Your objective: With pictures left out, set down exactly the lines that begin at the one containing "This screenshot has" and end with the last line of the entries below.

Input for this task:
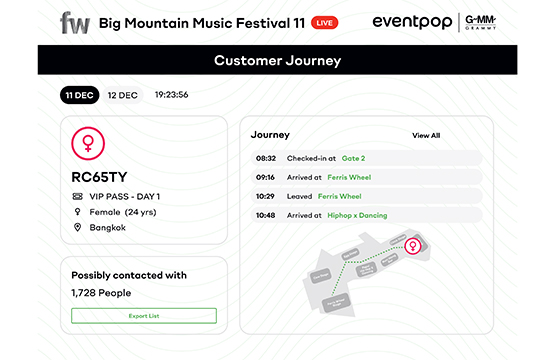Viewport: 555px width, 360px height.
Task: Switch to the 12 DEC date tab
Action: click(x=122, y=95)
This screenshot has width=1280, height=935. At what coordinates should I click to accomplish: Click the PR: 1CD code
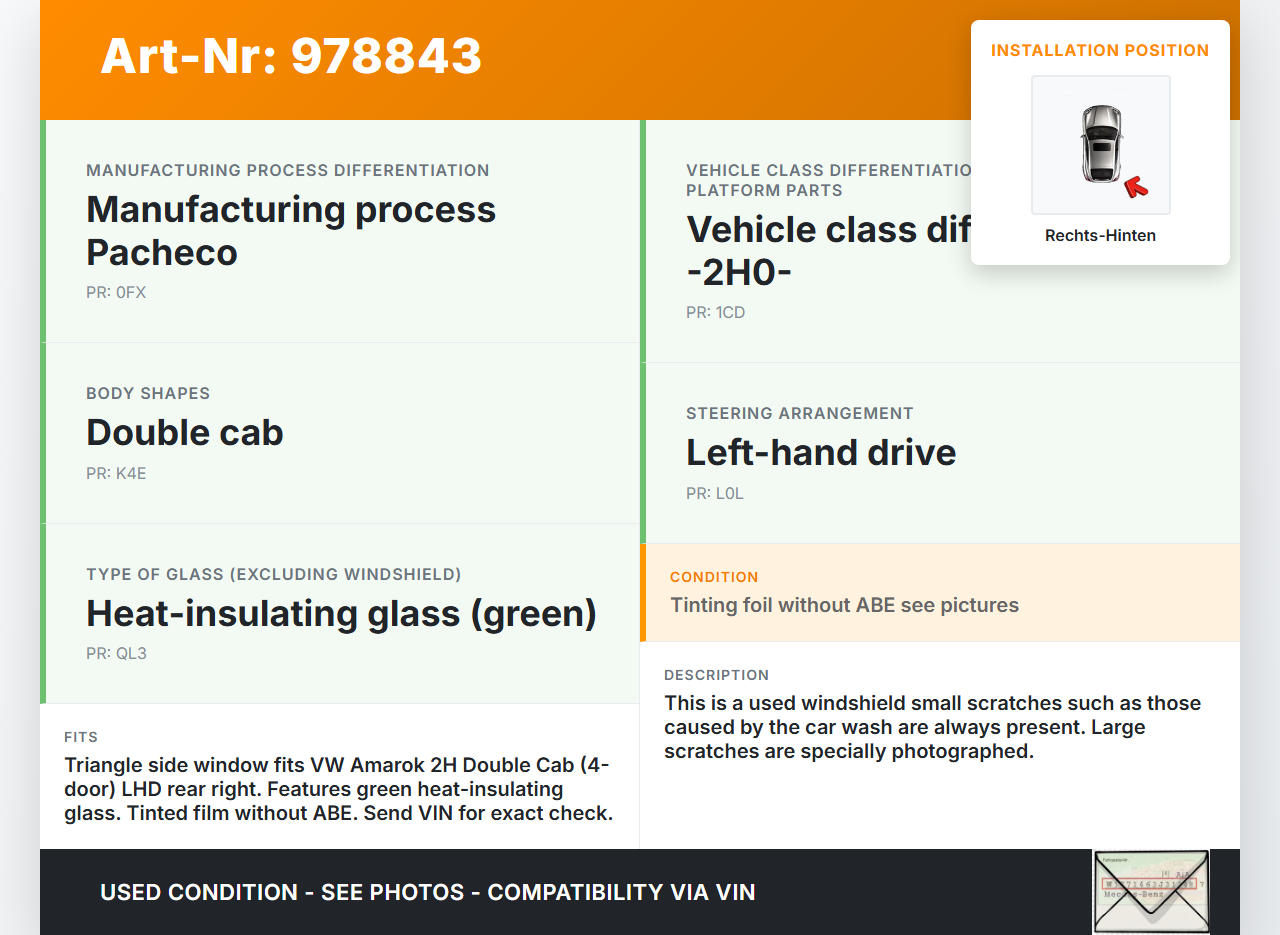tap(715, 313)
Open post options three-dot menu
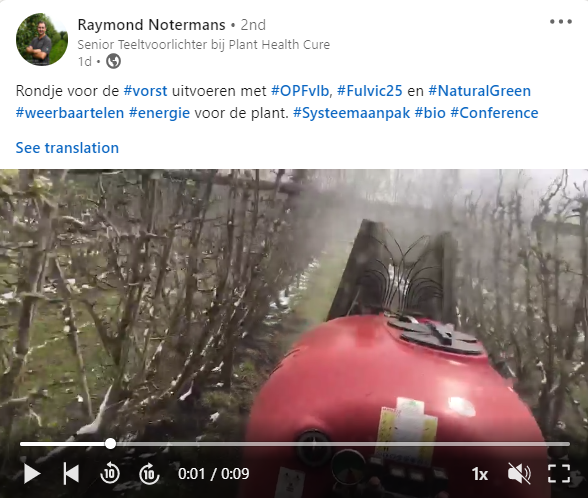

Exercise response:
This screenshot has width=1280, height=935. At what coordinates should I click to accomplish: Click the PR: 1CD code
tap(715, 313)
Open post options three-dot menu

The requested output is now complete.